@sun Interesting, there's a map now. I wonder if this is ongoing research. I have his book he published around 2000, and he's not full of shit on this.
@feld his book might be good but the map is shit. I looked at some other places and they give actual anecdotal claims, but I clicked on several towns I've actually been to and there wasn't any evidence at all cited despite being listed as "possible".
@feld that is a good metric, the map doesn't actually provide good census data for any of the cities I've looked up. This looks like a shitty undergrad project or something.
@sun@leyonhjelm the Janesville, WI one on this site says they had ONE black local helping to run an anti-black operation which is... weird. but okay. lol
> In a set of interviews provided at the University of Wisconsin historical interviews, William ‘Blue’ Jenkins talks about his investigation of union discrimination in Chevrolet plant at Janesville, “found Janesville had a “ring” made up of newspaper, church, business people and the city’s one Black resident; they worked to keep Blacks out of the city.”
TL;DR after Reconstruction we had blacks living, working, and owning property in almost every zip code in the country. Loewell goes into detail on this in the book.
And then almost simultaneously country-wide the blacks were violently evicted, their properties stolen, etc. They were blamed for economic distress because obviously their existence in the community was taking away from the white residents :rolleyes: so that was used as justification to kick them out, then they used the local police to keep them out.
Some communities went as far as to organize to be incorporated so they could apply for federal funding for a Sheriff which they used to enforce keeping blacks out after sundown.
And many town/city ordinances that followed were carefully done to not be officially on the books. It was pretty dirty. So much of it only existed in living memory that has now been lost because the people are dead, but he was able to get elderly people who worked for these municipalities to go on the record about what the local laws and ordinances were and how they enforced them
@feld there used to be a lot of black people in iowa and it's been said that but the black people all just got old and their kids moved out of iowa lol
Typically these kinds of investigations discount every possible explanation that isn't about skin color, inb4 objections to my dismissive attitude towards the listed source, the one black resident working against the people being excluded suggests even he'd had enough of the bullshit of those he was helping keep out.
@feld The only harassment that ever happened in my town was one guy married a Jewish woman and they put a star of david in their yard over the holidays and they started getting threatening phone calls. which is crazy because he was a cop lol
@sun I'm pretty sure my little hometown was a Sundown town. In the 90s we had a few blacks move in and one latino family, they were run out of town. Didn't last more than a few weeks due to harassment and threats. Other than that there was never a non-white person in my community unless they were living and working at one of the farms.

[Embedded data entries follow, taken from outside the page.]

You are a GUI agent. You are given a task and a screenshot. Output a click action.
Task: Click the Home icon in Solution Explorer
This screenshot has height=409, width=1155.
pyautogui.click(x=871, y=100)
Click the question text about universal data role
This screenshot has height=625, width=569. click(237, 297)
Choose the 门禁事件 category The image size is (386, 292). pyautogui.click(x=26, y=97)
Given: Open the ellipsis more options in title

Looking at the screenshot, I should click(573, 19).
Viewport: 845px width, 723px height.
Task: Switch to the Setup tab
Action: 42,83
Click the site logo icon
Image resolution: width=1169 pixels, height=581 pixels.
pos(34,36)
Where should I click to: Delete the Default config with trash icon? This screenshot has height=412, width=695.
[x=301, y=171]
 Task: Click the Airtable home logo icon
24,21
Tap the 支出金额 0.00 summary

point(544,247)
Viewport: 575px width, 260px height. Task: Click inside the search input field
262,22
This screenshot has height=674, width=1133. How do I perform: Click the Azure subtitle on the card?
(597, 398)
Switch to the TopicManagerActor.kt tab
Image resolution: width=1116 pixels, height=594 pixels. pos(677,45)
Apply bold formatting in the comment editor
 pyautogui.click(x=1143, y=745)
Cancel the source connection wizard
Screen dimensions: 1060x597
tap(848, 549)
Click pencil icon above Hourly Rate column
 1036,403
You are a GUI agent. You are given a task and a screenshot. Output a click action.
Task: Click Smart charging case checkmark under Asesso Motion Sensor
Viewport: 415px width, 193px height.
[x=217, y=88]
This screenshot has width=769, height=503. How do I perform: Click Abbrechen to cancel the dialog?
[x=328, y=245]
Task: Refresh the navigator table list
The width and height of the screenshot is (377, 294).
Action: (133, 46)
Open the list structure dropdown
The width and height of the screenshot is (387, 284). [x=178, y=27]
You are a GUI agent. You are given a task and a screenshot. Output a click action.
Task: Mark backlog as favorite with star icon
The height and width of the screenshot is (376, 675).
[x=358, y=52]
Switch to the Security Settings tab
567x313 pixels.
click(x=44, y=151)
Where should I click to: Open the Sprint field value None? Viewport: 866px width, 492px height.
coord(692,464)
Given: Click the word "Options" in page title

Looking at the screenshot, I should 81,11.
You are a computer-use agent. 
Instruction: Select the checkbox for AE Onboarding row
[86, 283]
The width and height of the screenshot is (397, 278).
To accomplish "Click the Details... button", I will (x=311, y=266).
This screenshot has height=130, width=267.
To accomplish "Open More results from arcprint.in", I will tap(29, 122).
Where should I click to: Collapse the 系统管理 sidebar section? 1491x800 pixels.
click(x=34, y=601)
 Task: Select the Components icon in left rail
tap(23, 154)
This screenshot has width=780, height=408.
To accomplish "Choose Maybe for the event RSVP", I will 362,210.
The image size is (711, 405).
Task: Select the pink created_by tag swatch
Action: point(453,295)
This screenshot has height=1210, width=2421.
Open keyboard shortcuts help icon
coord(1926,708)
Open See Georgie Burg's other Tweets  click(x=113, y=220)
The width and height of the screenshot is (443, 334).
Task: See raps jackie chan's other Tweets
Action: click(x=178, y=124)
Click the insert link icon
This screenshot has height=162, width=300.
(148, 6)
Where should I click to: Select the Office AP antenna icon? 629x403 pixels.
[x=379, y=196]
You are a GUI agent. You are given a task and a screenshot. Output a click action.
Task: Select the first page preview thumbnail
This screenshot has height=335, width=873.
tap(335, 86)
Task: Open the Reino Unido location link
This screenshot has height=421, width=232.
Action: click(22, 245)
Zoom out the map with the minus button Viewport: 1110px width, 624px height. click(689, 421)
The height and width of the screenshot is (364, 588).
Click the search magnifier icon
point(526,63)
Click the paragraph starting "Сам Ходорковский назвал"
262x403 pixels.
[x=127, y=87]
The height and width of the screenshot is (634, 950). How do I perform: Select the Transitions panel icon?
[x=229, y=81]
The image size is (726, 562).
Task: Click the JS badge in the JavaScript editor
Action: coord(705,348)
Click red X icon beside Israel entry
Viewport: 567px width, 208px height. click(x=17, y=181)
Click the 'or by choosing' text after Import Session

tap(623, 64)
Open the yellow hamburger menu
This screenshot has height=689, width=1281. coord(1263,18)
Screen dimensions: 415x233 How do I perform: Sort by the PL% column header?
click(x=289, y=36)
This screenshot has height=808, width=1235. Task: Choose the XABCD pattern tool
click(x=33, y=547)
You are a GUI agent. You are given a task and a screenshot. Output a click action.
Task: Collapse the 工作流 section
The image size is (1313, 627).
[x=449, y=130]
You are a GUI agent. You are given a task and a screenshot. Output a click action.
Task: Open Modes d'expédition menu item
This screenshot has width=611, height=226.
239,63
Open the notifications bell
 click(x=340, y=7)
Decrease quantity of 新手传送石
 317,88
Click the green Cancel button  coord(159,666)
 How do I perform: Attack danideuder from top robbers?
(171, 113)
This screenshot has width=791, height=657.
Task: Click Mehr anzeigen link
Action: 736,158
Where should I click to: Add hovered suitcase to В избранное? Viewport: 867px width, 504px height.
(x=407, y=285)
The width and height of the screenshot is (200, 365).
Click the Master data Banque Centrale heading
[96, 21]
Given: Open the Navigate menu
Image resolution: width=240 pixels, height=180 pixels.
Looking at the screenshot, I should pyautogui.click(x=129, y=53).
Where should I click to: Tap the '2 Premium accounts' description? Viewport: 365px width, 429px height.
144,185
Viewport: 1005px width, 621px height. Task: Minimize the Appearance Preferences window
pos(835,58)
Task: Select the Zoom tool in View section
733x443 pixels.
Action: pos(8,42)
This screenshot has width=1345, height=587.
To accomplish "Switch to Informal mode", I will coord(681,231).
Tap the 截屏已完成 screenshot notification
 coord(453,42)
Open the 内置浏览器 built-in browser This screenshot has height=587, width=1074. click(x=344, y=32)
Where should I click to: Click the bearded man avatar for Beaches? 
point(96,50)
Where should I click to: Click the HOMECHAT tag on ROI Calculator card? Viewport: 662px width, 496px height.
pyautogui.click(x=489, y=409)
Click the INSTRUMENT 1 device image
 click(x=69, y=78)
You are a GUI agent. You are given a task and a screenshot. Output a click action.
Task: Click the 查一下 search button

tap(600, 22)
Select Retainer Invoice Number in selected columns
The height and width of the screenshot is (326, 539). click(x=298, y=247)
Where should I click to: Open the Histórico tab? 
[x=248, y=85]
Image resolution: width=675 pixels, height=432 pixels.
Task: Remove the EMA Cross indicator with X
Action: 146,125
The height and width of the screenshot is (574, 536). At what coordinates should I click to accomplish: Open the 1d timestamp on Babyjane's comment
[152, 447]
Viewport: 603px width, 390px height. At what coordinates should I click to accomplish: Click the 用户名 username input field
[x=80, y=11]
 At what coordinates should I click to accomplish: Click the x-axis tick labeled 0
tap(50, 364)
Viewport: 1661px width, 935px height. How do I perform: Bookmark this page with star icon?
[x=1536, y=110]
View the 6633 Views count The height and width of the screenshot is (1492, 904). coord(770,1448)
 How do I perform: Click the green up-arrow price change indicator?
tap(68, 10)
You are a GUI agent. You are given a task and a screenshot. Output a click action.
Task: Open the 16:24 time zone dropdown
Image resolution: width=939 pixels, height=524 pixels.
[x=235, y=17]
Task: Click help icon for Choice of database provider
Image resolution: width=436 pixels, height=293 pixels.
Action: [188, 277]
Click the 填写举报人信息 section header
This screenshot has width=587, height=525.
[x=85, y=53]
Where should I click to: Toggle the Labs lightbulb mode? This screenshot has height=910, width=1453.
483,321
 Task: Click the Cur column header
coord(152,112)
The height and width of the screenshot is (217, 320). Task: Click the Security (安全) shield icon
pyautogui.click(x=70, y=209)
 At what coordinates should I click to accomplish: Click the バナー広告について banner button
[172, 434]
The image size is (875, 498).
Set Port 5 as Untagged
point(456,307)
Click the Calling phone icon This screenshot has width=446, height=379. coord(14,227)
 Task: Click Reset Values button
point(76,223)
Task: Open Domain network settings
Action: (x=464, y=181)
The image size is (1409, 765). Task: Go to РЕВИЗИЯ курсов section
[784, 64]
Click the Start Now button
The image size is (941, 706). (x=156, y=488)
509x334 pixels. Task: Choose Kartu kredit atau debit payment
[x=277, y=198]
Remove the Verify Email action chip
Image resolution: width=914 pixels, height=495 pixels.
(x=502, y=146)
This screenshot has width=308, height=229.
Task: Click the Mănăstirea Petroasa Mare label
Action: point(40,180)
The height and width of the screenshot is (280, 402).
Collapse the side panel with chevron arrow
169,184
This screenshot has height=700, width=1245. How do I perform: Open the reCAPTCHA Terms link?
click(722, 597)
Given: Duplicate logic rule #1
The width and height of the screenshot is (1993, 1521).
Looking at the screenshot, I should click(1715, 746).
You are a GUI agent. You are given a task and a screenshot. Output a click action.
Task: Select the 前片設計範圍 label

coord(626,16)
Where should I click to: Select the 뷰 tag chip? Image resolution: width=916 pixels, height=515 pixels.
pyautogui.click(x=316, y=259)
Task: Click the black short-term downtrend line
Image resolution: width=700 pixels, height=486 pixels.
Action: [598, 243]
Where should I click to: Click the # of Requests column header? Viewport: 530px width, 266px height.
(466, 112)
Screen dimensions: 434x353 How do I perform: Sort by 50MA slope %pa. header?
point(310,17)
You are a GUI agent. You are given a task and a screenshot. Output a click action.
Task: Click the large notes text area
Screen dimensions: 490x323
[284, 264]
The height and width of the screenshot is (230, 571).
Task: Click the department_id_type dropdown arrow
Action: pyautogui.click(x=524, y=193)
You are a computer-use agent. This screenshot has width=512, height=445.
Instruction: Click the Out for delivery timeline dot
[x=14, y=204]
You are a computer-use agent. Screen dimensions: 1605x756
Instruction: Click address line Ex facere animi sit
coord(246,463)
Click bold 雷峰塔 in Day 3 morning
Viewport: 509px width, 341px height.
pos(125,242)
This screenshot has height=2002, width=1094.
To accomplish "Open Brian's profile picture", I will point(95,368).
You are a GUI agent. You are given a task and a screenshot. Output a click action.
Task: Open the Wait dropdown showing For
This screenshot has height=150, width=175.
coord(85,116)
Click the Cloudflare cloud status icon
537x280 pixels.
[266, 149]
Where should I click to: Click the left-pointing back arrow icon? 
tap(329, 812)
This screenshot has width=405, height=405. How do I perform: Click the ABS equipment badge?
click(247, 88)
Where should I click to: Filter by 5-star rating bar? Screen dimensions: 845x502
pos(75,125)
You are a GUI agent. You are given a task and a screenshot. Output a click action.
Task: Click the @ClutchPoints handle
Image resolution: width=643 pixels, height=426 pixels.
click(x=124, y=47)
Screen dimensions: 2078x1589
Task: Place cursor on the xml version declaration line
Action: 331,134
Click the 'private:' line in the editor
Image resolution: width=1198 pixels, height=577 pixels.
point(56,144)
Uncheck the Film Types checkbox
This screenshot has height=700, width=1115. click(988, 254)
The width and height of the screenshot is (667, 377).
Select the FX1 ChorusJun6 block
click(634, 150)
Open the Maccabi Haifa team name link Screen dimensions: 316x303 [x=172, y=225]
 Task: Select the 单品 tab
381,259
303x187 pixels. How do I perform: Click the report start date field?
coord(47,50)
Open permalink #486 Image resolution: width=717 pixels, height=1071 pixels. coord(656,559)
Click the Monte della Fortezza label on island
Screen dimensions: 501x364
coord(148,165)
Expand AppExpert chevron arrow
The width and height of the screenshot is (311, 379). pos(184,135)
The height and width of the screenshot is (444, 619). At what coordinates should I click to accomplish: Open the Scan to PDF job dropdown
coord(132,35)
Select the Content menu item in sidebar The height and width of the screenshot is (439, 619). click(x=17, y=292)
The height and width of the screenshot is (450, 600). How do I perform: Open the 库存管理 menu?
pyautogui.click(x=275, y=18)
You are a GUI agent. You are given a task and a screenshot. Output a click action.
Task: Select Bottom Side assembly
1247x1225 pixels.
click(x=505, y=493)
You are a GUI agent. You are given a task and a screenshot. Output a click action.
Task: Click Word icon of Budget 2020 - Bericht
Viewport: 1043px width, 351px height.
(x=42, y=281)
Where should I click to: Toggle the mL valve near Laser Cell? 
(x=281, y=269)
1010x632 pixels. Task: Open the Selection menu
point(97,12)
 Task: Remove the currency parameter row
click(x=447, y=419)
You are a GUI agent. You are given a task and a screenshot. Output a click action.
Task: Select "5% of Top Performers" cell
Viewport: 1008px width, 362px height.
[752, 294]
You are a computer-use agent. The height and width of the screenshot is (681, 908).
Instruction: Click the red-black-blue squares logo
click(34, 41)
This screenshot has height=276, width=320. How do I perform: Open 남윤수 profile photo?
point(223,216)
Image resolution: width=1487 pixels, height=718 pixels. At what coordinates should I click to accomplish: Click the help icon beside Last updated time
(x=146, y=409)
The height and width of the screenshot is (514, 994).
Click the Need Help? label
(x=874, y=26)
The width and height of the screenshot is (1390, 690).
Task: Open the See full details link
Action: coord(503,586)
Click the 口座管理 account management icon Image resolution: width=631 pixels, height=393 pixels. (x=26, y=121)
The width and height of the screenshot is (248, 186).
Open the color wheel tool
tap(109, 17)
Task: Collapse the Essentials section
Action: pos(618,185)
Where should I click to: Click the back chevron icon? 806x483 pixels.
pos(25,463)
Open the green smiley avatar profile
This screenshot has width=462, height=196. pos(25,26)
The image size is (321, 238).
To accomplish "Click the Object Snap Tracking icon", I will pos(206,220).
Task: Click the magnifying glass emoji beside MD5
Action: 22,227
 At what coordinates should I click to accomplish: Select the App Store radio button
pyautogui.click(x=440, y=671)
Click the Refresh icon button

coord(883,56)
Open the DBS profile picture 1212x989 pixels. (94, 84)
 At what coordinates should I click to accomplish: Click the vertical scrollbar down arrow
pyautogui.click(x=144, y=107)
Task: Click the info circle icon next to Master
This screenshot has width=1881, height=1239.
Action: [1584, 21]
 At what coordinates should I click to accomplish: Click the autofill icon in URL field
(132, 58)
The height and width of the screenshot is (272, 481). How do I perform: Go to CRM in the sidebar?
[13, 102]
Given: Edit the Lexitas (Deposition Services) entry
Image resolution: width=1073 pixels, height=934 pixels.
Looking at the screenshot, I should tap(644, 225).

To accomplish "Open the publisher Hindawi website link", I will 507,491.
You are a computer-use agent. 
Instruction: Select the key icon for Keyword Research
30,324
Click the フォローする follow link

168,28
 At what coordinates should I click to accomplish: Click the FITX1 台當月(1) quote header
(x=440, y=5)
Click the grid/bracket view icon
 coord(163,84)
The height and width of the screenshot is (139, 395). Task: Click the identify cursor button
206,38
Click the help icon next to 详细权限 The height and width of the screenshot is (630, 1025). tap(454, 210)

@leyonhjelm@feld oen town I lived in only ever lynched one person, and they were white. the city got sick of the asshole constantly committing crime and hurting people so one day they all got together and tied him to a log and threw him in the river.
That is what happens when the law isn't protecting people. I know of one town where there is "nigger hill" where alledgedly lynchings used to occur (not here) and it has all the earmarks of a teenage legend that gets passed down in the high school population but no actual evidence that it's occurred there other than that hearsay. The more time passes, the more I suspect lynchings not involving the Klan specifically were a compensation for local law enforcement not curbing actual crime.
@sun@leyonhjelm@feld based. reminds me of that one town that killed a guy creeping on everyone's daughters and the entire population refused to tell police who did it
If you really believe their story that he was "constantly committing crime and hurting people", you'd think he could have been arrested... but to me it sounds like a lie they told themselves to justify it.
@feld@leyonhjelm if you involve race I can believe a whole town getting together to just murder someone but if it's another white person I need some kind of explanation so I believe it. I was told he kept getting away with "hurting" women.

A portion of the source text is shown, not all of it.